On Sunday, the government reported 10,815 new cases, including 8,477 without symptoms. That was barely a quarter of the previous week’s daily high of over 40,000, but only represents people being tested after being admitted to hospitals or for jobs in schools and other higher-risk places.

Western Shaanxi Province has reserved 22,000 hospital beds for COVID-19 and is poised to increase its ICU capacity by 20% by converting other beds, Shanghai news agency The Paper reported, citing Yun Chunfu, an official with the Health Commission province . Yun said cities are “accelerating the modernization” of hospitals for “severely ill patients.”

“Each city must designate a hospital with strong overall strength and high level of treatment” for COVID-19 cases, Yu was quoted as saying at a news conference.

China has 138,000 intensive care beds, director-general of the Bureau of Medical Administration of the National Health Commission, Jiao Yahui, said at a news conference on Friday. That is less than one in 10,000 inhabitants.

Health resources are unequally distributed. Hospital beds are concentrated in Beijing, Shanghai and other cities on the affluent east coast. Thursday’s cabinet statement called on officials to ensure rural areas have “fair access” to treatment and medicines.
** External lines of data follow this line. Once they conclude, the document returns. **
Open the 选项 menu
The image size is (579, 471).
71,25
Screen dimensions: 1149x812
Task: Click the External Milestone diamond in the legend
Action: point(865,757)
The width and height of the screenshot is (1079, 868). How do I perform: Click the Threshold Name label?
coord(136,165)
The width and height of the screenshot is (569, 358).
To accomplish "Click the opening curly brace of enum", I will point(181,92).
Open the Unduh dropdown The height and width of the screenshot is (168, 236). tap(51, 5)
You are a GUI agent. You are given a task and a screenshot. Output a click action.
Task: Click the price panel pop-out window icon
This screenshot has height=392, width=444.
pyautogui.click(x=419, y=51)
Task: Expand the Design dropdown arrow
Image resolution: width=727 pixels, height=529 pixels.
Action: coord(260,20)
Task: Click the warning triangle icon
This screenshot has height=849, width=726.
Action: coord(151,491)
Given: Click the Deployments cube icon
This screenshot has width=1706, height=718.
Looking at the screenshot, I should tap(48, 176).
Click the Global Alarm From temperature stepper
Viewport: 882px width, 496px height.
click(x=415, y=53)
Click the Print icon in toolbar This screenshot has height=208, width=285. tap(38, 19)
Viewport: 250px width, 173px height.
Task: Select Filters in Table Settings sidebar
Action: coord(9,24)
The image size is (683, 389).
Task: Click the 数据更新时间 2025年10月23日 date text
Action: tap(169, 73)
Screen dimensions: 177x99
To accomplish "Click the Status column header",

China’s controls kept its infection rate down but smashed already weak economic growth and prompted complaints about rising human costs. The official death toll is 5,235, compared to 1.1 million in the United States.

China’s official total of 363,072 cases has risen nearly 50% from the Oct. 1 level, following a series of outbreaks across the country.

Protests erupted on November 25 after a fire killed 10 people in northwest Urumqi. Netizens questioned whether firefighters or escape attempts were blocked by locked doors or other antivirus measures. Authorities denied this, but the disaster became a focus of public anger.

The Xi government pledged to cut costs and disruptions after the economy shrank 2.6% qoq in the three months to June. That was after Shanghai and other industrial hubs shut down for up to two months to combat outbreaks.

Forecasts say the economy is likely to contract in the current quarter. Imports fell 10.9% yoy in November, indicating weak demand. Some forecasters have lowered their forecast for annual growth to below 3%, less than half of last year’s robust 8.1% expansion.

It’s not clear if any of the changes were in response to the protests.

In a show of official confidence, Chairman No. 2 Premier Li Keqiang was shown without masks at a state media meeting with leaders of the International Monetary Fund and other financial institutions last week in the eastern city of Huangshan. Earlier, during a summit in Uzbekistan in September, when the others did not wear masks, Xi skipped a photo session with Russian and Central Asian leaders.

Still, health experts and economists say “zero-COVID” is likely to persist at least until mid-2023, as millions of older people need to be vaccinated before restrictions keeping most visitors out of China are lifted. The government launched a campaign to vaccinate the elderly last week, a process that could take months.

Experts warn the ruling party still has the option to reverse course and reintroduce restrictions amid fears hospitals could be overwhelmed.

Meanwhile, experts quoted by state media urged the public to ease the burden on hospitals by treating mild COVID-19 cases at home and postponing treatment for less serious problems.

Patients queue for up to six hours to get to fever clinics. Social media accounts say some hospitals are turning away patients with problems deemed not severe enough to warrant urgent treatment.

“Going to the hospital blind” drains resources and could delay treatment of severe cases, “leading to a serious risk,” vice president of Ruijin Hospital in Shanghai, Chen Erzhen, told The Paper.

“We recommend trying to manage health at home,” Chen said. “Leave medical resources for people who really need treatment.”